The first thing that hits you in Pefferville, KuGompo City, is the smell.
It hangs thick and sour in the air, seeping into your clothes, your skin, your breath; an invisible cloud that residents say they have long stopped noticing because they have learnt to live with it.
Along Lanark Road, the ground glistens under the sun not from rain, but from streams of raw sewage snaking past homes, collecting in puddles that never seem to dry.
What was once a road is now barely passable, choked by filth and stagnant water.
Cars turn back, pedestrians pick their way through carefully, stepping over and sometimes through the sludge.
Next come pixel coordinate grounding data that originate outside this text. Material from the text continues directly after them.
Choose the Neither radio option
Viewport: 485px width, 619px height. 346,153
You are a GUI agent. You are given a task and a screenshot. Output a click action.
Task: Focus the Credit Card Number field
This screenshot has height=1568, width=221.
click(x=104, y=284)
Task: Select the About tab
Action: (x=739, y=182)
Children dart between houses, their laughter cutting through the heavy air, but their playground is a landscape of waste.
Just beyond the road, an overgrown field stretches out, thick with weeds.
Residents say it was once a sports ground, but now it is a swamp, fed by a steady flow of sewage that trickles down from the surrounding streets.
For 62-year-old Maria Turner, this is home and has been for more than two decades.
But home, she says, has become a place of sickness and despair.
“My backyard is always a swamp, standing just metres from a pool of murky water, edging closer to the house.
“The sewer pump overflows all the time. It never dries.”
She said inside her yard, the ground was soft and damp underfoot.
Turner’s voice trembles as she speaks about her three-year-old grandchild.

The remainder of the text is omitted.